CONSIGNE
Répondez à ces questions d'après l'extrait à lire :
1. Sur quel marché la CFTC n'a-t-elle pu détecter une anomalie qu'au bout de trois jours ?
2. Depuis quelle ville le marché du blé à Paris est-il géré et régulé ?
3. Quel pays européen est favorable aux innovations technologiques du trading ?

───── EXTRAIT À LIRE ─────

Concernant le MATIF, la question est bien de savoir comment on peut le maintenir et le développer à Paris. Je crois que les dirigeants de Deutsche Börse ont bien intégré le savoir-faire de la place de Paris en matière de dérivés sur les céréales. Les discussions sont plus difficiles sur d'autres sujets, en particulier sur les activités de compensation d'Eurex. Elles donnent satisfaction aux utilisateurs des autres Etats, mais nous souhaitons maintenir à Paris des activités de post-marché. Nous devons trouver un accord équilibré, et cela prend du temps. A cet égard, le président Arthuis a raison d'insister sur la nécessaire implication des banques françaises.
Les nouvelles pratiques de trading sont effectivement un sujet important, qui est au coeur de la révision de la directive MIF. Il y a sur ce point un débat au niveau européen : le Royaume-Uni est favorable à ces innovations technologiques, alors que la position française se révèle paradoxalement plus proche des thèses américaines. Que ce soit au niveau national ou européen, l'alternative est simple : soit nous disposerons d'un cadre légal et de moyens techniques qui nous permettrons, en recourant aux sondages et à la technique du faisceau d'indices, de surveiller ces pratiques ; soit il faudra songer à interdire le trading haute fréquence.
La question est bien de déterminer dans quelle mesure on peut contrôler les opérations.
Tout à fait. Mais nous ne pouvons pas surveiller toutes les opérations qui se réalisent en une fraction de seconde. Récemment, la Commodities and Futures Trading Commission (CFTC), l'autorité américaine de surveillance des produits dérivés, qui dispose d'une longue expérience et dont il n'existe pas l'équivalent en Europe, n'a elle-même pas été en mesure de détecter une anomalie sur le marché du gaz naturel avant un délai de trois jours ! Une éventuelle interdiction du trading haute fréquence devrait cependant être prononcée au niveau international et serait très difficile à obtenir.
Sur les ventes à découvert, je crois que les progrès sont réels. On dispose désormais d'une meilleure traçabilité des titres, l'AEMF a beaucoup travaillé sur le futur règlement européen, et il reste à trouver un accord sur un règlement des transactions en J + 2, ce qui sera probablement difficile.
S'agissant du marché parisien des dérivés sur matières premières, Reto Francioni, président de Deutsche Börse, a été clair et je suis assez confiant sur l'absence de délocalisation d'un marché qui fonctionne et prend de l'importance. Le marché du blé à Paris est, en effet, devenu un véritable marché international et connaît une forte croissance. Je souligne cependant que ce marché, bien que de droit français, est géré et régulé depuis Londres.

───── DONNÉES FOURNIES ─────

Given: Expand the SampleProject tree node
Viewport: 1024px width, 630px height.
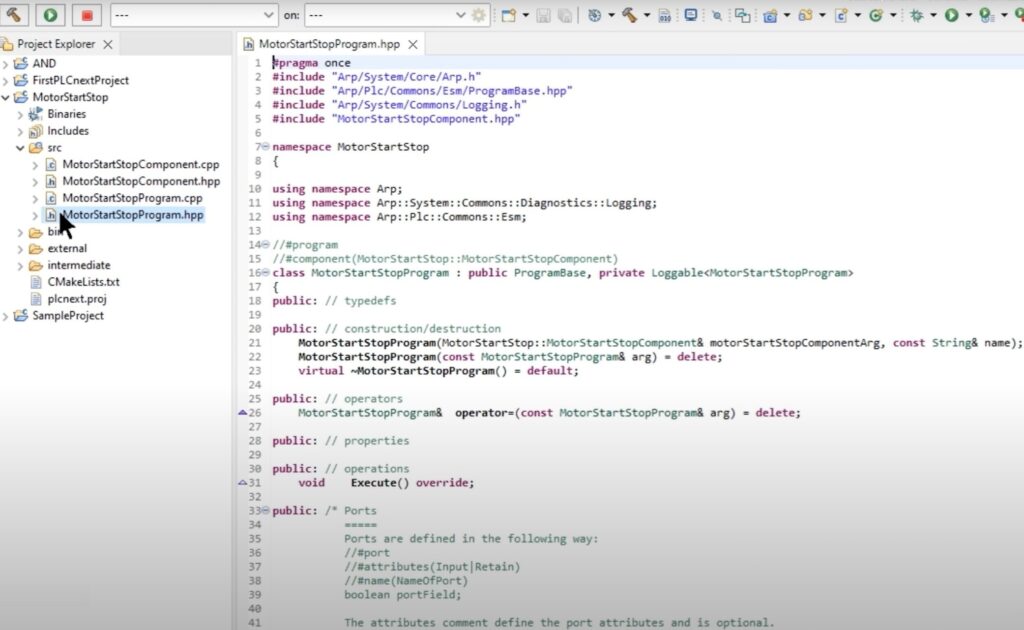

─────

RÉPONSE
1. Sur le marché du gaz naturel.
2. Depuis Londres.
3. Le Royaume-Uni.